Gather all lines in the entries below that include the word "Viewport".
=== Dataset records ===
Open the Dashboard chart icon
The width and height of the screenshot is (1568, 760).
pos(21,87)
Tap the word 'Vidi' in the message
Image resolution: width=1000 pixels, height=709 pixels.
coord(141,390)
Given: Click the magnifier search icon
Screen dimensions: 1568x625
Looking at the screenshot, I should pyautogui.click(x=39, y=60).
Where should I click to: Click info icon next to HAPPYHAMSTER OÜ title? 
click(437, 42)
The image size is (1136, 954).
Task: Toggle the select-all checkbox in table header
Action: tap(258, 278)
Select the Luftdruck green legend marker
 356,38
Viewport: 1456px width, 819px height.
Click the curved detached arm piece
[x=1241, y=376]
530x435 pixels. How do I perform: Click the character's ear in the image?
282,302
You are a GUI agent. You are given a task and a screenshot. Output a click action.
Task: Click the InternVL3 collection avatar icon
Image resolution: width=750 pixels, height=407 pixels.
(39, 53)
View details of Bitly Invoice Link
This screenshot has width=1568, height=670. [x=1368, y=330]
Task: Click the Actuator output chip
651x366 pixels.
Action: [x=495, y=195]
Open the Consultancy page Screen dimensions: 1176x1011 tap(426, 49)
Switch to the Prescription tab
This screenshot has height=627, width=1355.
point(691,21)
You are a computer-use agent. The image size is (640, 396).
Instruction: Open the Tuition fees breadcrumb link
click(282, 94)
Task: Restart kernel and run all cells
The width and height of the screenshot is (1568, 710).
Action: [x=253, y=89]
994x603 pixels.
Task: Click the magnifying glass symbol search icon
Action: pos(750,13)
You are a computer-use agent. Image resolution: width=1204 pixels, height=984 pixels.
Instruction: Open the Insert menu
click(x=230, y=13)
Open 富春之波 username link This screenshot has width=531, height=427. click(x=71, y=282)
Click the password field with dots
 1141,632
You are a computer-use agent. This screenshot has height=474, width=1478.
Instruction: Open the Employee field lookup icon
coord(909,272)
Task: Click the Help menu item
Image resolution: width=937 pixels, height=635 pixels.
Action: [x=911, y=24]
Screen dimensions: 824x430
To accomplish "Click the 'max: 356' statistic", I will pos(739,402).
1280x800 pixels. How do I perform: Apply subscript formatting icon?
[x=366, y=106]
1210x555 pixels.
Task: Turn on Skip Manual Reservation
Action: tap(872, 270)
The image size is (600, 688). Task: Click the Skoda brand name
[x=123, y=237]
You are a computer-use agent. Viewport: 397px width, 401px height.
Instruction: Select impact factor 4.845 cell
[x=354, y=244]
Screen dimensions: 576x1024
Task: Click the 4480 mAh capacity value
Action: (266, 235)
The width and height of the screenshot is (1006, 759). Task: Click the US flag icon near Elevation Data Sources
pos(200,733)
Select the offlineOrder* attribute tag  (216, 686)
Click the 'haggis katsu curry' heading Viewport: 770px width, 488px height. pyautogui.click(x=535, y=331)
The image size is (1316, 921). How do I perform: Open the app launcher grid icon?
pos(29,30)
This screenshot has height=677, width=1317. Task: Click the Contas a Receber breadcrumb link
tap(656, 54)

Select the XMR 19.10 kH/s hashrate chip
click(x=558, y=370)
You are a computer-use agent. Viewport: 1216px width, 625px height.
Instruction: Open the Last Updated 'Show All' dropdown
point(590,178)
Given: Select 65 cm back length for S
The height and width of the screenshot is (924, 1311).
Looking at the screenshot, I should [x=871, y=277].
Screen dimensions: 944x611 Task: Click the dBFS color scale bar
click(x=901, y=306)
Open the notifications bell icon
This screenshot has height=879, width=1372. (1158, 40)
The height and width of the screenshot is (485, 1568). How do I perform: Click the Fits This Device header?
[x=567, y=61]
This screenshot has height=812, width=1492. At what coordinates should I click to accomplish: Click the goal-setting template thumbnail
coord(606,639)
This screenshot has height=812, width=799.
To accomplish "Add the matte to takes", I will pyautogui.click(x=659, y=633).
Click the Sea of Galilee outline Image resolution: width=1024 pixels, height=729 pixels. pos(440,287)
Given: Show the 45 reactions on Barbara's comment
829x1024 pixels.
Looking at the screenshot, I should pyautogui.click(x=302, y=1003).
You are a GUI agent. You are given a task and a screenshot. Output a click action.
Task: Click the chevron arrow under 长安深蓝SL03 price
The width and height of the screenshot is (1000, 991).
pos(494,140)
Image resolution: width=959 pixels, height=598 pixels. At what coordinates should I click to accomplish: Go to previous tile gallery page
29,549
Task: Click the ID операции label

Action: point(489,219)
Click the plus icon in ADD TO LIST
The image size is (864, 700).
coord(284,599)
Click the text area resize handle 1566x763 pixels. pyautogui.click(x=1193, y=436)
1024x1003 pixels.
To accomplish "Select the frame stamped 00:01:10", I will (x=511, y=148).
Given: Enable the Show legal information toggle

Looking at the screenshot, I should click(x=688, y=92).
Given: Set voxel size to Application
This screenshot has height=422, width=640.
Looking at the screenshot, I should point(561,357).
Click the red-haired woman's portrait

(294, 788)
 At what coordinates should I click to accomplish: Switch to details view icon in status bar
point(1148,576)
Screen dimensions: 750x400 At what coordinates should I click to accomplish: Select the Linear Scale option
===
» Exercise output:
Viewport: 1456px width, 819px height.
You are a computer-use agent. Viewport: 397px width, 401px height.
Click the 'haggis katsu curry' heading Viewport: 770px width, 488px height. pyautogui.click(x=535, y=331)
You are a computer-use agent. Viewport: 1216px width, 625px height.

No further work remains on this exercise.